• Belge metni
Bir süredir diplerde geziniyordum. Keyifsizdim… Hediye ettiğim yaşamlara baktım, inceledim… Her şey ne kadar karmakarışıktı… Aslında ne kadar da belirgin… Kendim için ne yaptığımı sorguladım. Başkalarına değil, kendime ne yaptım? Hiçbir şey… Bugüne kadar annemin annesi, babamın babası, erkek arkadaşımın erkeği olmuştum.  Çok büyümekten değil, sorumluluktan, fedakarlıktan yapmıştım…  

Kendime değil de başkalarına yaşadığım zamanları hatırladım. Kaç kadına erkek hediye ettim bu zamana kadar… 

Bunları düşününce kendimi suçladım. Sonra dedim ki yaşamadan bilemezdin ki kızım! Asıl şimdi büyümeye başlıyorsun…  

Bu arada hediye ettiğim erkekler benim için önce ıstırap kaynağı oldu ama şimdi seviniyorum, kutluyorum kendimi!

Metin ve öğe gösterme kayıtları
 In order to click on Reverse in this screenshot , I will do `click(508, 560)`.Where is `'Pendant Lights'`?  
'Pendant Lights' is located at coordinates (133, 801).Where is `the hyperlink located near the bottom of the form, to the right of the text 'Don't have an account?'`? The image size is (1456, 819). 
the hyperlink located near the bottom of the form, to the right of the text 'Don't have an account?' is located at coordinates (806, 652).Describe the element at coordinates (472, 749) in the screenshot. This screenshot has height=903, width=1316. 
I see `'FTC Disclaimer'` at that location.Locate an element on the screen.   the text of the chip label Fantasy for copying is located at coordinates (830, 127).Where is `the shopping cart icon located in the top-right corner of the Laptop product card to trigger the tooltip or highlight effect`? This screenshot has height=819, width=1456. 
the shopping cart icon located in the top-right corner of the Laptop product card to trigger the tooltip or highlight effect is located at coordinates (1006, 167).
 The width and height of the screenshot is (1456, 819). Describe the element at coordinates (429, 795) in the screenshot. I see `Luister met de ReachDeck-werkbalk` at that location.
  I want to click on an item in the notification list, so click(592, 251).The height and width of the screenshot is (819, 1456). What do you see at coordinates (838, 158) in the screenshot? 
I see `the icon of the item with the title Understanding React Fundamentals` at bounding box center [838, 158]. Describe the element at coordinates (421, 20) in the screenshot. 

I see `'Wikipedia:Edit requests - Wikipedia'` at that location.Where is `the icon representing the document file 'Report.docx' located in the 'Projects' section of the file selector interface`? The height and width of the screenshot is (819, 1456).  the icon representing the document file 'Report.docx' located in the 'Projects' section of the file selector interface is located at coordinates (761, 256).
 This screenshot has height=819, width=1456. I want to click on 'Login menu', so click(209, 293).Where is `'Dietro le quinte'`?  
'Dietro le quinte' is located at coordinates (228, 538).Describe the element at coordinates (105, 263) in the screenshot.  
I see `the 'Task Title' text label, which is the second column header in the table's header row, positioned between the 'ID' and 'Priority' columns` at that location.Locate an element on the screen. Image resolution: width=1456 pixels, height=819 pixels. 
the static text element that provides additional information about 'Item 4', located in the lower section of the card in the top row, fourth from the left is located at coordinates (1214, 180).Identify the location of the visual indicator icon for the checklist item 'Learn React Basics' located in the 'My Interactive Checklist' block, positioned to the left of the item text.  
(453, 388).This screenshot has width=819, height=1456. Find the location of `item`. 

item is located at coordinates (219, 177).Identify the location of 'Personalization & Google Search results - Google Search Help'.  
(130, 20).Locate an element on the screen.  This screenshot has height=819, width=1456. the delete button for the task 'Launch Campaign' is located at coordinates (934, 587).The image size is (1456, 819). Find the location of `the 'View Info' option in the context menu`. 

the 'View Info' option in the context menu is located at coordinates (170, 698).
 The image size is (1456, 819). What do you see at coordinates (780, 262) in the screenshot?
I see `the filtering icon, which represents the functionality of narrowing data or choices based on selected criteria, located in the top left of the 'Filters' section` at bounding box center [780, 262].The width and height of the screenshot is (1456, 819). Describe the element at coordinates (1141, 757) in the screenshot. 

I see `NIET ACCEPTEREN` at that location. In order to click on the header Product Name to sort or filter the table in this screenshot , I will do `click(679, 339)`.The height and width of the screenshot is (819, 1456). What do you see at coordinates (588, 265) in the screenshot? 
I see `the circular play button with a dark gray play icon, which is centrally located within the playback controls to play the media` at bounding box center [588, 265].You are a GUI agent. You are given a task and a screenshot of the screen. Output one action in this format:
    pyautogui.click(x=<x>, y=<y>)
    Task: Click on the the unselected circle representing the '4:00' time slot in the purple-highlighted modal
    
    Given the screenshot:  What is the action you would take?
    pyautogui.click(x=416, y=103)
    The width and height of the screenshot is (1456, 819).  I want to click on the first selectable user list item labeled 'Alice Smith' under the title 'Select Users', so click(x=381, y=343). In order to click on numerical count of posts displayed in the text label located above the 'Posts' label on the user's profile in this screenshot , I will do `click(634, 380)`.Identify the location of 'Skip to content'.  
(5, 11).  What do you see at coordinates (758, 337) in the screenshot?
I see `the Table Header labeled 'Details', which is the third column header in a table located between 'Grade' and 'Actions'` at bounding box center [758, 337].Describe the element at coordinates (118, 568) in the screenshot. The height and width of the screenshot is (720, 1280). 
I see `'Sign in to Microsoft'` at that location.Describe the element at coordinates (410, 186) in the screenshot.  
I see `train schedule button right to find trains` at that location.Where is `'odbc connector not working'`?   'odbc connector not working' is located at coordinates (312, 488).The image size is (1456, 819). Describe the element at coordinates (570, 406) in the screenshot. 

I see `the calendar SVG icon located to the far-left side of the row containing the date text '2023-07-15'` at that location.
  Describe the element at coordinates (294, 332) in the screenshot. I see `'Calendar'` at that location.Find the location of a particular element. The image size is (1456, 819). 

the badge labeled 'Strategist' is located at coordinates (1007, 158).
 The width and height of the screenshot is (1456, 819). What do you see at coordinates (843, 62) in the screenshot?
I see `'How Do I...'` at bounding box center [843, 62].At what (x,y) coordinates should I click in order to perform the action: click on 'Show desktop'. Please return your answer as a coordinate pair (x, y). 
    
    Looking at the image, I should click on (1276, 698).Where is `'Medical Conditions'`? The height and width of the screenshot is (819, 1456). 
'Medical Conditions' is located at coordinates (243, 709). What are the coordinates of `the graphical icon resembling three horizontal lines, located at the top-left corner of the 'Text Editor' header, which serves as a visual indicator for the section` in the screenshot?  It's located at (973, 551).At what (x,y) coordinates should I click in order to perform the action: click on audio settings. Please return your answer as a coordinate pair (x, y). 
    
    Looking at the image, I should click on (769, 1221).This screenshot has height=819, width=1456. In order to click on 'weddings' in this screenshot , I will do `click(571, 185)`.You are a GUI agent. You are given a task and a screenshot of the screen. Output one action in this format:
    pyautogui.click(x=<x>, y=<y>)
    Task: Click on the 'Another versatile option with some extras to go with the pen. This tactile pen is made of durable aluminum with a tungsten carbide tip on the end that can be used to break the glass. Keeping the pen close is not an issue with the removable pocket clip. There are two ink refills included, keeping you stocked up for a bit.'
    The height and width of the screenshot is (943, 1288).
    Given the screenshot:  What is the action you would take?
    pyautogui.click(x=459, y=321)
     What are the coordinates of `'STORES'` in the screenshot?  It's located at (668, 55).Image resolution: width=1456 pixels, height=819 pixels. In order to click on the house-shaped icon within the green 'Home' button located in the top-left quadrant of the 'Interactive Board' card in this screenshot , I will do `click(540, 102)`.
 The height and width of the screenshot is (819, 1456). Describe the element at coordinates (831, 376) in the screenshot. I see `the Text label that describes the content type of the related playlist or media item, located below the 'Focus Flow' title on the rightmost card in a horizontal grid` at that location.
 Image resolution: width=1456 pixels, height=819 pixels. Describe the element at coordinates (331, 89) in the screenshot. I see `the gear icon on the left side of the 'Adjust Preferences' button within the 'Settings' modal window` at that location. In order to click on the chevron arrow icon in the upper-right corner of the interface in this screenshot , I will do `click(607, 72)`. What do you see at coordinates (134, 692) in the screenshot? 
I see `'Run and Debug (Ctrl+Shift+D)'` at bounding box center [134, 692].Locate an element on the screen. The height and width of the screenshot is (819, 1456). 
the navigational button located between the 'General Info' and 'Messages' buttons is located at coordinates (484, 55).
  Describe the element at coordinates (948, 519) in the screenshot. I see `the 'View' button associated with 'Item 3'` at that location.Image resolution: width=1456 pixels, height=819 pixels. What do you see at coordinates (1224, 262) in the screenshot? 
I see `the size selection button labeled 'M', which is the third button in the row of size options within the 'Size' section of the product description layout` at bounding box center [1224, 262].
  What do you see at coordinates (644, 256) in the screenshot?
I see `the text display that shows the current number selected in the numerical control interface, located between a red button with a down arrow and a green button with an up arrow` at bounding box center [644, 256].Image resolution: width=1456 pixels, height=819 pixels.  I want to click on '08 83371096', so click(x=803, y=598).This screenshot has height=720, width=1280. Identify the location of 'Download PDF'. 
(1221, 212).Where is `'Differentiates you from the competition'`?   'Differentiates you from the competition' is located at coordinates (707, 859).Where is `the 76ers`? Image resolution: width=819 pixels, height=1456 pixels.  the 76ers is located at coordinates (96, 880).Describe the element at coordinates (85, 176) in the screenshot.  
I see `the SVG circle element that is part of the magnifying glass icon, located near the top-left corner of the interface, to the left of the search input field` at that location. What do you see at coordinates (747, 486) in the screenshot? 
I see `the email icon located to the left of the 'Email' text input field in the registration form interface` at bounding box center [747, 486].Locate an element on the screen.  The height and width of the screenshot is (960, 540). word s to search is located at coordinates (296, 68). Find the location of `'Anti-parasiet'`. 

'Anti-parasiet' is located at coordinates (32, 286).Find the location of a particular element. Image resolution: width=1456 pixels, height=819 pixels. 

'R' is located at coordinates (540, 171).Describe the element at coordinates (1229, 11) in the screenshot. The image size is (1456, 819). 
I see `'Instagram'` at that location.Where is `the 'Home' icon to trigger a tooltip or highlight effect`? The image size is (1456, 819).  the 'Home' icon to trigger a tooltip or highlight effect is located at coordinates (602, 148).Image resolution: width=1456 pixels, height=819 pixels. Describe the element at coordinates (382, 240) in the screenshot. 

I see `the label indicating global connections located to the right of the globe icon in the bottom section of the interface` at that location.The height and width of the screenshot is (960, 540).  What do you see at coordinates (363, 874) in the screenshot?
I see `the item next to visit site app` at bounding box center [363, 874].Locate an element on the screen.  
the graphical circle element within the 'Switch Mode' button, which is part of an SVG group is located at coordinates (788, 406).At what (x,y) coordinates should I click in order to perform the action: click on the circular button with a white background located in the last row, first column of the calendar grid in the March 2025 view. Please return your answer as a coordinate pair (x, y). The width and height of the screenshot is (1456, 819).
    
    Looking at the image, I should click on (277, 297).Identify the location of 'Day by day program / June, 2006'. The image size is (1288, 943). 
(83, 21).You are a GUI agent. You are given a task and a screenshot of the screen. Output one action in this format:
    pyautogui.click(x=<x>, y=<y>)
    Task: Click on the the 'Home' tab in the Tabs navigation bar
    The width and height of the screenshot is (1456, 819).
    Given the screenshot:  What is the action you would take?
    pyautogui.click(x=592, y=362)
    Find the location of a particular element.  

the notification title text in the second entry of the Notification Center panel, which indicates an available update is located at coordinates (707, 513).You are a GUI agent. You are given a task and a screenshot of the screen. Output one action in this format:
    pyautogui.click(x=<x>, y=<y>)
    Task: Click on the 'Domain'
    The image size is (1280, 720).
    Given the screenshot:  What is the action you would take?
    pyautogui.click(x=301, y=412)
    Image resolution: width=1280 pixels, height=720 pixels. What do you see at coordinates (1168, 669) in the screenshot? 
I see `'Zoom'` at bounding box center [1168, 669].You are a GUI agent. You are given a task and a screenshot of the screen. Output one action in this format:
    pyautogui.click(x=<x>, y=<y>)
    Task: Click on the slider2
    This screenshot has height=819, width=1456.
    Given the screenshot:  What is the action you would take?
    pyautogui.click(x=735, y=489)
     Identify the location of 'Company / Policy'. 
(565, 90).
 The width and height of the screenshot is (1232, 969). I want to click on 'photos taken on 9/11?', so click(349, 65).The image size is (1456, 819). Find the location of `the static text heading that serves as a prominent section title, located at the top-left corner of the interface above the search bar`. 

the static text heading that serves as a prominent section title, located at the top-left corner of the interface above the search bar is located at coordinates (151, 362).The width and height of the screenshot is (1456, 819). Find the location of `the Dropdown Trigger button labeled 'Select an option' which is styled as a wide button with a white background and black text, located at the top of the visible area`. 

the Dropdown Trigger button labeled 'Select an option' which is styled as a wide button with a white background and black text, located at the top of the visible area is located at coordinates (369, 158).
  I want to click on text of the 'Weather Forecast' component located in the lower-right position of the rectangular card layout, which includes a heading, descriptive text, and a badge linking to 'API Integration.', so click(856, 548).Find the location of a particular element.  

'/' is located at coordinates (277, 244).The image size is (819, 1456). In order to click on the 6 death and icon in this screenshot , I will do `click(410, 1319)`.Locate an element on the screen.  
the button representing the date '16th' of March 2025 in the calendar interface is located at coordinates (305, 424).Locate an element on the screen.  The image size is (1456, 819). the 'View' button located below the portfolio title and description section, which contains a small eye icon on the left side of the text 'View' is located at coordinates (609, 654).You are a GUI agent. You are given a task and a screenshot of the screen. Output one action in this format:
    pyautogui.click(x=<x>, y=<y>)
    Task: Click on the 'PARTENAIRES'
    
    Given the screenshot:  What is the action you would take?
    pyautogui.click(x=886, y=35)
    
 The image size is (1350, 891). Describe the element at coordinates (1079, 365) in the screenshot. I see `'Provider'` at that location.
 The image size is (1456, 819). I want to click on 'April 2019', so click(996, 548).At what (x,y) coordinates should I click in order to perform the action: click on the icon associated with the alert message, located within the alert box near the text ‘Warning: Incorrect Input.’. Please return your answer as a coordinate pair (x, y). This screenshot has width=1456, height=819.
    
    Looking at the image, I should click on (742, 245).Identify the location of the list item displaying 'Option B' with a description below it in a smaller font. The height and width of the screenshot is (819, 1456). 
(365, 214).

• Verilen istek
Kendini sorgulamayı anlatan metinde "Bir süredir diplerde" sözleriyle başlayıp "seviniyorum, kutluyorum kendimi!" sözleriyle biten bölümü, iki uç da dahil olmak üzere, hiçbir değişiklik yapmadan aktarın. Yanıt verirken yalnızca metne dayanın.

• Görev çıktısı
Bir süredir diplerde geziniyordum. Keyifsizdim… Hediye ettiğim yaşamlara baktım, inceledim… Her şey ne kadar karmakarışıktı… Aslında ne kadar da belirgin… Kendim için ne yaptığımı sorguladım. Başkalarına değil, kendime ne yaptım? Hiçbir şey… Bugüne kadar annemin annesi, babamın babası, erkek arkadaşımın erkeği olmuştum.  Çok büyümekten değil, sorumluluktan, fedakarlıktan yapmıştım…  

Kendime değil de başkalarına yaşadığım zamanları hatırladım. Kaç kadına erkek hediye ettim bu zamana kadar… 

Bunları düşününce kendimi suçladım. Sonra dedim ki yaşamadan bilemezdin ki kızım! Asıl şimdi büyümeye başlıyorsun…  

Bu arada hediye ettiğim erkekler benim için önce ıstırap kaynağı oldu ama şimdi seviniyorum, kutluyorum kendimi!